→ **PARTES DEL EJERCICIO**:
• 1. Según la crónica sobre Julio, ¿cuántos años ha vivido Julio en su casa?
• 2. Prolonga la crónica sobre Julio a partir de su última oración.

→ **FRAGMENTO**:

━━━━

Julio apura el tercer tinto, se despide y baja a la fría noche. La oscuridad apenas cede ante el fulgor que enciende un cigarrillo blanco. Laura conduce.
El miércoles, por la mañana, llego a su casa, de aromas y sabores, de libros y pinturas. Es una casa en la que Julio ha vivido por 35 años y en cuya planta baja, El Ajicero Restaurante sirve sus mesas a comensales y amigos. Un retrato pintado por Viteri, un perfil hecho por Zapata, varias composiciones de Miguel Betancourt, alguna de Unda, otra de Iza. Arriba, una biblioteca, una mesa, un escritorio. Los libros se distribuyen por artes, literatura hispanoamericana, poesía ecuatoriana, lingüística, cocina internacional, cocina ecuatoriana… Los lomos de los libros dejan ver su antigüedad y se disputan por un espacio en esos anaqueles, adonde siempre llegan nuevos textos, dispuestos al desorden que ocasiona terriblemente feliz su bisnieta. Laura y Julio, ‘chochos’.
Sentado frente al computador, Julio revisa unas fotografías de arte colonial, luego marca al sitio web del Diccionario Panhispánico de Dudas como uno de sus favoritos, así se le facilita el acceso. Después busca El Murcielagario, espacio digital que este Diario inauguró, con la voz y poesía de Pazos. Busca los comentarios, se complace, se perturba, ¡qué disgusto! alguien lo llama petulante y narcisista; pero ¡qué gusto! El resto lo aclama, lo admira. Reconoce a un viejo pariente suyo que ahora habita en Queens, Nueva York, busca saber más, ver su foto, lo recuerda. Tras un café con bizcochos y queso amasado, salimos.

━━━━

Extractos del conjunto de datos:
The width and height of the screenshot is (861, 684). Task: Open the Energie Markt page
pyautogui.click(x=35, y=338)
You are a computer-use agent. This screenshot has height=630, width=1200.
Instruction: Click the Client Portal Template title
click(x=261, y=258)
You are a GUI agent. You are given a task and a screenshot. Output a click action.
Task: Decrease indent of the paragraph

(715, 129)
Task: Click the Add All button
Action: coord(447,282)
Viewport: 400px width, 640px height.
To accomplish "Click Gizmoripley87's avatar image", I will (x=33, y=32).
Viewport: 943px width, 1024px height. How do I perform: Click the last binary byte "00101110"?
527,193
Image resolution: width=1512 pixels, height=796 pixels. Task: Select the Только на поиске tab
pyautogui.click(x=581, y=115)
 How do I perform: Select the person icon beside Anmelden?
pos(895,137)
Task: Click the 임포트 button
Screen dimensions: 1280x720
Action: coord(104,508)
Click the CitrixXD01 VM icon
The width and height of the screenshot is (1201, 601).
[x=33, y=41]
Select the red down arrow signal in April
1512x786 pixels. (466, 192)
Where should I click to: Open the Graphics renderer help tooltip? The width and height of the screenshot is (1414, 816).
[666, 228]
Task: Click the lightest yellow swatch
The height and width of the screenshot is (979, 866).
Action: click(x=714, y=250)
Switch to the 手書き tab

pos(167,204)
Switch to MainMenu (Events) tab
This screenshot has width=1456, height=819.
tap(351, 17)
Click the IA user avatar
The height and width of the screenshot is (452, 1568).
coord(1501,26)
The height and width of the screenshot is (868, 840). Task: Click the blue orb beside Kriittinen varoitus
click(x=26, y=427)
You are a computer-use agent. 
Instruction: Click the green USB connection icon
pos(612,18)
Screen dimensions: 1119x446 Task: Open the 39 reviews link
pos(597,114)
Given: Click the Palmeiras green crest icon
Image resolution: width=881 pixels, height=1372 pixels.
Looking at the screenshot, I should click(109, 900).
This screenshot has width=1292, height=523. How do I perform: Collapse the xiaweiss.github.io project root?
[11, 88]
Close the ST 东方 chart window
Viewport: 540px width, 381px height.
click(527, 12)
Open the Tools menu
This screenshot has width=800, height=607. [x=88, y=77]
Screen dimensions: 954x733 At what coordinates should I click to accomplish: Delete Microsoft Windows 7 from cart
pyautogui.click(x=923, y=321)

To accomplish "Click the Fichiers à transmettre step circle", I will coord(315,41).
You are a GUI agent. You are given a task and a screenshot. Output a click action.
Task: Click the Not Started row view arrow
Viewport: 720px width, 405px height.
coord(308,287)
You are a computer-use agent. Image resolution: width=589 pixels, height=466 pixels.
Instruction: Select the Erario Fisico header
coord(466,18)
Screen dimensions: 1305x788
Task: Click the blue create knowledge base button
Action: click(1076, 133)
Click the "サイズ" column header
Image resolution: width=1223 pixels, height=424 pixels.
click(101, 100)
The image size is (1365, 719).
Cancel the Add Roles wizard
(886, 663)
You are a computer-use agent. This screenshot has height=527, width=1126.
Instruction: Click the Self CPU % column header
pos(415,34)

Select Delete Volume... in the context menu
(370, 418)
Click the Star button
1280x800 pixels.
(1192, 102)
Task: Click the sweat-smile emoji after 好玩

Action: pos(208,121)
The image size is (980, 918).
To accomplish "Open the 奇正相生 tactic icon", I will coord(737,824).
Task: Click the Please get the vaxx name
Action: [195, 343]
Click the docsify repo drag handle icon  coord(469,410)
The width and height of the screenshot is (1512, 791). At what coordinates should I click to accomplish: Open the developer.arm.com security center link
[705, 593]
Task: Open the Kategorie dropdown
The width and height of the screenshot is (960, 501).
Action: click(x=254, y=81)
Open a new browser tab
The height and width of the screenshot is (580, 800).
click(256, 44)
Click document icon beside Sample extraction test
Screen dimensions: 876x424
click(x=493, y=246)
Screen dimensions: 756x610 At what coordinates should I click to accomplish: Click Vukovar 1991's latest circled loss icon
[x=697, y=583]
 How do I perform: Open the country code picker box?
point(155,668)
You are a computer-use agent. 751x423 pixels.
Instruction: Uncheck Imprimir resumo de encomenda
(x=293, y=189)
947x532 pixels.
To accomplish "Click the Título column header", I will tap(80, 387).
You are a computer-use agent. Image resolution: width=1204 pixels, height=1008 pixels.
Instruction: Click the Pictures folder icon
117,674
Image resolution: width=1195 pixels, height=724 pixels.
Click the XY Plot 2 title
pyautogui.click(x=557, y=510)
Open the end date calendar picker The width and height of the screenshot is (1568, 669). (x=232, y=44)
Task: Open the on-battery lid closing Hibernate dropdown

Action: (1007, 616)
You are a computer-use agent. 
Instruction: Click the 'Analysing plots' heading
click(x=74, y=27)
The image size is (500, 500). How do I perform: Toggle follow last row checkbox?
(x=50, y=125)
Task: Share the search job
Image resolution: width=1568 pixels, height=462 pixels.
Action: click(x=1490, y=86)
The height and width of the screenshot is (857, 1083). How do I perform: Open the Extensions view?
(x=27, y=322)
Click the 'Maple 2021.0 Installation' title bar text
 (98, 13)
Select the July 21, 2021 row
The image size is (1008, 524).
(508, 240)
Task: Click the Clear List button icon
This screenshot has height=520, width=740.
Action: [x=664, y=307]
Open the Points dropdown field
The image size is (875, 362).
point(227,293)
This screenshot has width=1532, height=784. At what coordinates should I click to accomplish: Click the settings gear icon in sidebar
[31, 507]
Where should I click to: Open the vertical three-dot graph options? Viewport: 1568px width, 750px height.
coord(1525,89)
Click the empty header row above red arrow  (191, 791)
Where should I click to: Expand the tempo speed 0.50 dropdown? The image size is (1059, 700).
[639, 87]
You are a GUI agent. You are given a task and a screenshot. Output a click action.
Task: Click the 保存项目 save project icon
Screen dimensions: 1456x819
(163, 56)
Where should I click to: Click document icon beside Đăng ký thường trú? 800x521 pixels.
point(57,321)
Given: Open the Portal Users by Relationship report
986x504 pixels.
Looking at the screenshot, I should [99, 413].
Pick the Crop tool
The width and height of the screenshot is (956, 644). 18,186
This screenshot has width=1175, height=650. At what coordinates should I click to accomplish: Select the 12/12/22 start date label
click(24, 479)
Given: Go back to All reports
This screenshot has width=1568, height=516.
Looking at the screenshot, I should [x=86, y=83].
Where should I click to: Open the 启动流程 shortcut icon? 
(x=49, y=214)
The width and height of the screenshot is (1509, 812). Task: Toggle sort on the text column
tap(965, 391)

━━━━

→ **RESULTADOS DEL EJERCICIO**:
• 1. 35 años.

• 2.
Entramos a la Casa de la Cultura. Los abstractos del guayaquileño Theo Constante se bañan de luz y Julio los mira, se queda frente a un cuadro, descubre un colibrí y analiza esa técnica; halla la marca de Matisse, el gesto de Van Gogh, algo de fauvismo, algo de expresionismo geométrico; sigue el trazo del pincel, la presencia de la espátula; yo sigo su paso lento.
Conduzco por la 6 de Diciembre, dejo a Julio en una cita médica. Después de una hora regreso. “Todo muy bien”, dice. Cuando llegamos a su casa, ofrecen el almuerzo. Pasamos de la crema, al pollo y a la espumilla, y de un tema a otro, hasta la sobremesa. Lupe, una vecina, también comparte la mesa y la conversación.
“Fuimos por una medicina a un centro naturista -Laura maneja el relato- al bajar del auto me quitan la cartera, yo que le sigo al ladrón, lo empujo y cuando estaba sobre la vereda, me saco el zapato y le golpeo con el taco en la cabeza… recuperé mi bolso y me pregunté por Julio, cuando lo veo: pálido, sin saber bien qué pasaba”.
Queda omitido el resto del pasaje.